Exercise requirements:
Copy the data verbatim, beginning at the line that contains "Given: Click the heading" and stopping after the line that contains "coord(20,297)".
== == ==
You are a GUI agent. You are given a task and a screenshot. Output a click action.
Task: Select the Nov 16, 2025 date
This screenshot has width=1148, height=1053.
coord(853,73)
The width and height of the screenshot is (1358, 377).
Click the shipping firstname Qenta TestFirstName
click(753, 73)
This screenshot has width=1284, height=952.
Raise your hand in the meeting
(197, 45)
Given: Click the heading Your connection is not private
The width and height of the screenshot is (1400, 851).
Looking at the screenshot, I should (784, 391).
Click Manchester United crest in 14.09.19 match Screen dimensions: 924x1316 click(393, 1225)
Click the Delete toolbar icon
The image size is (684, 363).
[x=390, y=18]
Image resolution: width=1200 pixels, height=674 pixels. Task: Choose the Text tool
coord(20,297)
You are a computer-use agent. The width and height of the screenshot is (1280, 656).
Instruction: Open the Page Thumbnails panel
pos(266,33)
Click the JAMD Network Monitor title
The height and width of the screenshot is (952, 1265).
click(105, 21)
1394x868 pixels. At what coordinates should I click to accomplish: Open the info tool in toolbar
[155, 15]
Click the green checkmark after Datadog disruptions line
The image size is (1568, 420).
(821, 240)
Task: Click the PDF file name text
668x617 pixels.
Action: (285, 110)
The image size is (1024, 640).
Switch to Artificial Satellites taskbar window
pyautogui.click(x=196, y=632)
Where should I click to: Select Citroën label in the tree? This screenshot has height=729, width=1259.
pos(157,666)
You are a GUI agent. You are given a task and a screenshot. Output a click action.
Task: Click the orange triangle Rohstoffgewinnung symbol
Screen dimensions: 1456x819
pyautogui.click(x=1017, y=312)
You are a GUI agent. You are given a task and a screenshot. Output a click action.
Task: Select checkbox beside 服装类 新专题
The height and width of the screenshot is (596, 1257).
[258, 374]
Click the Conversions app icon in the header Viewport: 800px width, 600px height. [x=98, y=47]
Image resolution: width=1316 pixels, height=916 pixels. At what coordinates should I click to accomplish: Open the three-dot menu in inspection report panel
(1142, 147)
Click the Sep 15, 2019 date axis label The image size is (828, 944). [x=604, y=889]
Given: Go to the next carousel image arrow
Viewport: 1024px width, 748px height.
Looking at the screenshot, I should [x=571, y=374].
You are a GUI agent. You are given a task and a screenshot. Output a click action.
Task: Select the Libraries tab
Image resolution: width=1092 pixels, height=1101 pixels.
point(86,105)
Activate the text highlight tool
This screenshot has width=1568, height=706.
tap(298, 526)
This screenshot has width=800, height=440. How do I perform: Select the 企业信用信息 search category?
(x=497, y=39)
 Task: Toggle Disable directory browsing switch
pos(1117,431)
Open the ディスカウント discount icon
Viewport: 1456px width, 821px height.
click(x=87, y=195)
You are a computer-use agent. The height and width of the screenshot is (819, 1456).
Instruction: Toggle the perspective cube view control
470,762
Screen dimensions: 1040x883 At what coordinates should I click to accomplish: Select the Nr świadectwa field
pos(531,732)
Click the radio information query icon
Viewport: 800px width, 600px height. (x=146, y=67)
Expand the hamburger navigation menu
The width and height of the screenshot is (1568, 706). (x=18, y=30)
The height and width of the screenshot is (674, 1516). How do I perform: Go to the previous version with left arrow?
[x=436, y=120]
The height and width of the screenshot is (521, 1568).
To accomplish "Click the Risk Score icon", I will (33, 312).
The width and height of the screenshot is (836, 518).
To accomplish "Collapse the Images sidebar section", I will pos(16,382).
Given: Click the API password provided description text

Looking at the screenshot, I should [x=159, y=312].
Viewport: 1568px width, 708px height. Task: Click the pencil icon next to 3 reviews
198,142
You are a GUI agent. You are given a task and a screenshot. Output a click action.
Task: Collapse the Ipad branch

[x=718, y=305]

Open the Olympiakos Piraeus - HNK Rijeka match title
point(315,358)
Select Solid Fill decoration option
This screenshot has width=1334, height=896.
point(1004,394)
== == ==
Correct result:
Given: Click the heading Your connection is not private
The width and height of the screenshot is (1400, 851).
Looking at the screenshot, I should (784, 391).
Click Manchester United crest in 14.09.19 match Screen dimensions: 924x1316 click(393, 1225)
Click the Delete toolbar icon
The image size is (684, 363).
[x=390, y=18]
Image resolution: width=1200 pixels, height=674 pixels. Task: Choose the Text tool
coord(20,297)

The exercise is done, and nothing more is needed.